* **WHAT YOU ARE ASKED TO DO**
The line containing "Quiénes Somos (77, 1239)" and every line after it, through the last one below: output exactly these and nothing else.

* **PROVIDED INFORMATION**
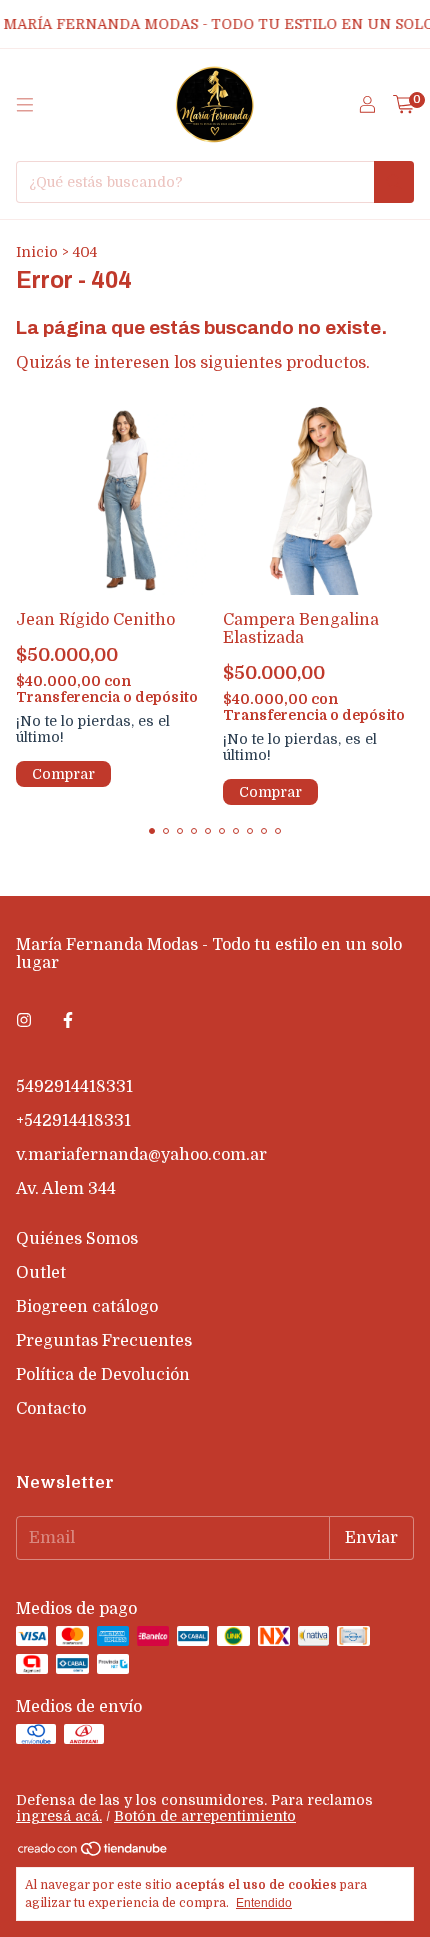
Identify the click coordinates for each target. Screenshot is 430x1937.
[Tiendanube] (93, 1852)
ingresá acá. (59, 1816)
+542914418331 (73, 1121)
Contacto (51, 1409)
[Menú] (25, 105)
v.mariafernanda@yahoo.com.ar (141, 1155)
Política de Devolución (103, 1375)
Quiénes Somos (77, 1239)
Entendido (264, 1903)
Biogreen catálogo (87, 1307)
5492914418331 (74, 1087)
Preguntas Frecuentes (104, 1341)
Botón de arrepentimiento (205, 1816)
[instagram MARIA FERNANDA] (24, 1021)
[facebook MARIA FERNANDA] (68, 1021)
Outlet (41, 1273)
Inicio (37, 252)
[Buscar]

* **RESULT FOR THIS TASK**
Quiénes Somos (77, 1239)
Entendido (264, 1903)
Biogreen catálogo (87, 1307)
5492914418331 (74, 1087)
Preguntas Frecuentes (104, 1341)
Botón de arrepentimiento (205, 1816)
[instagram MARIA FERNANDA] (24, 1021)
[facebook MARIA FERNANDA] (68, 1021)
Outlet (41, 1273)
Inicio (37, 252)
[Buscar]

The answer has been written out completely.